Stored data
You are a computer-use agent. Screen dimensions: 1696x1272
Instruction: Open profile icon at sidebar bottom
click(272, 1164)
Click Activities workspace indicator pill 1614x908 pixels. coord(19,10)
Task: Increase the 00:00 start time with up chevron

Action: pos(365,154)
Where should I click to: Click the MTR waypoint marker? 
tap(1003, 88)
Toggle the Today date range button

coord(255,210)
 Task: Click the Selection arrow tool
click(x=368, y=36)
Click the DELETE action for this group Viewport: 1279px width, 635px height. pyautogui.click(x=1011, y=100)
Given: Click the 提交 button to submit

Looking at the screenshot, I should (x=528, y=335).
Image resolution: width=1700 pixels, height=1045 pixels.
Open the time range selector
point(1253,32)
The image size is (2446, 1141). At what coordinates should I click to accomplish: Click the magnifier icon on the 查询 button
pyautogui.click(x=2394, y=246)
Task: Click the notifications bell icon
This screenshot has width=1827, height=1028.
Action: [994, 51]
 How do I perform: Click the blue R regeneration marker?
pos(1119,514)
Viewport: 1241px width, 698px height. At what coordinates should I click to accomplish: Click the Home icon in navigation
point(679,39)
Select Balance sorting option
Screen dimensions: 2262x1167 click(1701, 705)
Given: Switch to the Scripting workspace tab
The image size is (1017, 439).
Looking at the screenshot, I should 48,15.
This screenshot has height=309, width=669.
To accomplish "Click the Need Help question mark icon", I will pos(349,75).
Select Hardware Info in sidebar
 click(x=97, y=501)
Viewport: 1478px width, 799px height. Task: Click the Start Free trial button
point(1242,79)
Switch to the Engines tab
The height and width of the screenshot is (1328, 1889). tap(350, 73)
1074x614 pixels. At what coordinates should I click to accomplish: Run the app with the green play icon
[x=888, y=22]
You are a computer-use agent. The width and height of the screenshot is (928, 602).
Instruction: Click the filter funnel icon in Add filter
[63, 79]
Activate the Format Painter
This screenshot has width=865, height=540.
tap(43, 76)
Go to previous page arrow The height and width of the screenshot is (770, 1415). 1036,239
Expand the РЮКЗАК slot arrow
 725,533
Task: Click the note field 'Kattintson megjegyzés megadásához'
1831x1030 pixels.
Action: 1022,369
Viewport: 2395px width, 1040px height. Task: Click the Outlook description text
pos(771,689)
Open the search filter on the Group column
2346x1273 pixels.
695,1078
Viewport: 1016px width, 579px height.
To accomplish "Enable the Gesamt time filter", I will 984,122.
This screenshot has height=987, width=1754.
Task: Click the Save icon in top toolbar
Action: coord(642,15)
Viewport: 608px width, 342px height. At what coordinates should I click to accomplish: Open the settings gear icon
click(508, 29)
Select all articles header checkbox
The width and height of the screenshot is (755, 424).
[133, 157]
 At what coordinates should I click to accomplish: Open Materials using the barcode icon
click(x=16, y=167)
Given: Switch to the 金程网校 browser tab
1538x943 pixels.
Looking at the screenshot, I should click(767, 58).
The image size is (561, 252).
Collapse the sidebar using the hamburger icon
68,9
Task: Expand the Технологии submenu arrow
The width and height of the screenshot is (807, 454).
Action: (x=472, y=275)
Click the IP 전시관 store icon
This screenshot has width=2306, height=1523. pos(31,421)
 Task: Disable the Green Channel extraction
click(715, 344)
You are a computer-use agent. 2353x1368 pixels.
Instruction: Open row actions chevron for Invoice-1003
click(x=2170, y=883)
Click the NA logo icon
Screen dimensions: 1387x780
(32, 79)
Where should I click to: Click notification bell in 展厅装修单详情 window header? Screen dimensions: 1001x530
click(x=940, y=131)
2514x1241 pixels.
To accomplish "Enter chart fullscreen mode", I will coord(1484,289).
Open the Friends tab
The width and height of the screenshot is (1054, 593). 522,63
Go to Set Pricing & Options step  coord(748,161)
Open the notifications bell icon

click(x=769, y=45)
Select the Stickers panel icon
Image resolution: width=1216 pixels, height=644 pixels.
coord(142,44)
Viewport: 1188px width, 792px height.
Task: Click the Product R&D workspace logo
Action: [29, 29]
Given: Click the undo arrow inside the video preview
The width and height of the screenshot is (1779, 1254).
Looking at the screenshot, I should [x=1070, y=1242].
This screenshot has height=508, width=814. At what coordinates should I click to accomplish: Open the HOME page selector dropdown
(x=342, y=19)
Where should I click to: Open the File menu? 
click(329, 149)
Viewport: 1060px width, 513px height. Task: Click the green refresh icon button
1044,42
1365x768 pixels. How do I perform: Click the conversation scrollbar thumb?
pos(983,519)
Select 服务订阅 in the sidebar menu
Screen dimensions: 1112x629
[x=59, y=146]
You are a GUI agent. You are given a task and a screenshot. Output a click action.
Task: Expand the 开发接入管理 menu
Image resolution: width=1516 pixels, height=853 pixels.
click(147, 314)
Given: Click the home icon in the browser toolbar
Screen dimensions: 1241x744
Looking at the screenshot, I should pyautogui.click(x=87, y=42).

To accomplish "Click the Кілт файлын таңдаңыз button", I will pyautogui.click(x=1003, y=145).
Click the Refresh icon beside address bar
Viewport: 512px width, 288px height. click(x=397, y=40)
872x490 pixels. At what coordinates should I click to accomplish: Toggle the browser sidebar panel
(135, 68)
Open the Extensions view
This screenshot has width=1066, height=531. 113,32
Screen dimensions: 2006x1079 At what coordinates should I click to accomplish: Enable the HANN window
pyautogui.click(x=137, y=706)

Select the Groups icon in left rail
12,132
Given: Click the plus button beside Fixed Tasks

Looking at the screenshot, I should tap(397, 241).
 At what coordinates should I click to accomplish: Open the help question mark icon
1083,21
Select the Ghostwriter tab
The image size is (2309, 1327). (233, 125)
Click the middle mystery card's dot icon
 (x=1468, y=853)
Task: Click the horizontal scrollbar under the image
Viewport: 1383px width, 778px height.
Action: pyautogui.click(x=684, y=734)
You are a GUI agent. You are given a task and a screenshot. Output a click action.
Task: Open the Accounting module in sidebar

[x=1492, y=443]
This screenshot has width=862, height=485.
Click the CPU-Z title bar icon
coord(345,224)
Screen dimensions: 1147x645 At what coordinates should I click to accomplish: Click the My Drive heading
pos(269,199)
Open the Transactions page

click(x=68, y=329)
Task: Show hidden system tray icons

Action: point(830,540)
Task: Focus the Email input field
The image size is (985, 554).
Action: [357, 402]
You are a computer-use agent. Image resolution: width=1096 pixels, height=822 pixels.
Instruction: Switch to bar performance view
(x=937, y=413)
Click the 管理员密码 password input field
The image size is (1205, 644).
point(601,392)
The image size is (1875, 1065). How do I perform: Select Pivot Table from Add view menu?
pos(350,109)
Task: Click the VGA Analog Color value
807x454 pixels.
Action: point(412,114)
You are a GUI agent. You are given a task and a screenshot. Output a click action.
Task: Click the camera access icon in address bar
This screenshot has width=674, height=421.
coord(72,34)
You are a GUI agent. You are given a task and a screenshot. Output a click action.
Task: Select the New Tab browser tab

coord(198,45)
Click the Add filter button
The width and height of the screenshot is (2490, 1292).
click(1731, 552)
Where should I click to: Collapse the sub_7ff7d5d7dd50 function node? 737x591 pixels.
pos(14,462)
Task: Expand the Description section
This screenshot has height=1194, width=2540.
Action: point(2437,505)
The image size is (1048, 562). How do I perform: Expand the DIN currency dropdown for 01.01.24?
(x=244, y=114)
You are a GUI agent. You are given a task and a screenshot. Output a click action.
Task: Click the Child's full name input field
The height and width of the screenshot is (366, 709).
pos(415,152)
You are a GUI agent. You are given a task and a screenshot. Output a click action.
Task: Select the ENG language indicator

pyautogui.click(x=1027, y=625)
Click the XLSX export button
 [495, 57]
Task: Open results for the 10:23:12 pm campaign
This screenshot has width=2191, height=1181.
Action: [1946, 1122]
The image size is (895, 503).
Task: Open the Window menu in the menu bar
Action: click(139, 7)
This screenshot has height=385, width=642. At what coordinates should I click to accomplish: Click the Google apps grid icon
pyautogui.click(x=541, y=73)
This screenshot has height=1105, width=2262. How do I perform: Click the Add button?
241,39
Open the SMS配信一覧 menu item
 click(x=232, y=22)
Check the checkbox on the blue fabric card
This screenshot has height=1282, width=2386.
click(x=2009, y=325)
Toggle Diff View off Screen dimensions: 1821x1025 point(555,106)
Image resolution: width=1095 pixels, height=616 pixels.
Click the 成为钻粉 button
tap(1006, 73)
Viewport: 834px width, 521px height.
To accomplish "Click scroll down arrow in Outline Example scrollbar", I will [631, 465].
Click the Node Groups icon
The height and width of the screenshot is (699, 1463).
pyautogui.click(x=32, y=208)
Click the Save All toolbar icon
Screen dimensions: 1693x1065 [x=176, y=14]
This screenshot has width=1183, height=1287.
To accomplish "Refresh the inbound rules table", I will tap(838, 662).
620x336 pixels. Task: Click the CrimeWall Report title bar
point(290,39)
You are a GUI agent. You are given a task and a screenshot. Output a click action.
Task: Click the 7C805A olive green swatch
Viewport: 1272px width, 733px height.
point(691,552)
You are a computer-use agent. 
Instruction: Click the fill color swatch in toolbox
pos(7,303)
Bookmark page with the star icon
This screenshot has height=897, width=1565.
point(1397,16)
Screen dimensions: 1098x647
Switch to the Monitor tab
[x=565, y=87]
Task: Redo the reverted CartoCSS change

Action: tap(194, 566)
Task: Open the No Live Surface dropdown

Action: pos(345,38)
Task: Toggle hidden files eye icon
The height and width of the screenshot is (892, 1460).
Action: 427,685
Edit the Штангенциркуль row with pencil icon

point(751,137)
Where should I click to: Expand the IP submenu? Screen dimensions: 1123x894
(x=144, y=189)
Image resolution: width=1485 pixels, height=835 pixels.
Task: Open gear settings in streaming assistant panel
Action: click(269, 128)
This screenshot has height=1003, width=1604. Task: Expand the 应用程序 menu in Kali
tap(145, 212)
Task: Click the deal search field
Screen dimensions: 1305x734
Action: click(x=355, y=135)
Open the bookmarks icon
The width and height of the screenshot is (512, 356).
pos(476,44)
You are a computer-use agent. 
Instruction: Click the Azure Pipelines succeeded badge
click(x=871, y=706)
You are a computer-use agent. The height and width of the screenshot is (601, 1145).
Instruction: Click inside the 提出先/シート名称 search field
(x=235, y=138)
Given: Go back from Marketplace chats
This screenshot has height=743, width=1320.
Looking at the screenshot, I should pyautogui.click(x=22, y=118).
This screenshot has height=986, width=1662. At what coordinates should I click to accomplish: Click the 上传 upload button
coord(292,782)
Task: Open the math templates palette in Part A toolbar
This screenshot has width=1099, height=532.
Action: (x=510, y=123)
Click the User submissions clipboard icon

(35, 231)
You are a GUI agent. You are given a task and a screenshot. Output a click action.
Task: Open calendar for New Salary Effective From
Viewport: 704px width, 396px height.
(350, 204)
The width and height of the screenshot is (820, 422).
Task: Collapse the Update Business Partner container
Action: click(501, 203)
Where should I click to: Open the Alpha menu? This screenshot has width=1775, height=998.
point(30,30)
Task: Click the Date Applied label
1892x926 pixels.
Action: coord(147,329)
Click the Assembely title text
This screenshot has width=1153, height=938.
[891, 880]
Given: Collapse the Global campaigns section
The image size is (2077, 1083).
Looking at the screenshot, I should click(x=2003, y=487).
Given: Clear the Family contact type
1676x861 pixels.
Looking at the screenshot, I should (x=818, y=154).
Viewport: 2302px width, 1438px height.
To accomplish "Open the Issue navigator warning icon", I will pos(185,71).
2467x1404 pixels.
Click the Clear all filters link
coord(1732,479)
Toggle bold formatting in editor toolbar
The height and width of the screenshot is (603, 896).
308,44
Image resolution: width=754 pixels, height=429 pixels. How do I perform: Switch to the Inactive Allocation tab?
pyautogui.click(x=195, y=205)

● What the task requires
Word for word, restate the lines above from the line containing "1676x861 pixels." through the line containing "2467x1404 pixels.", with both included and nothing else.

● Reply
1676x861 pixels.
Looking at the screenshot, I should (x=818, y=154).
Viewport: 2302px width, 1438px height.
To accomplish "Open the Issue navigator warning icon", I will pos(185,71).
2467x1404 pixels.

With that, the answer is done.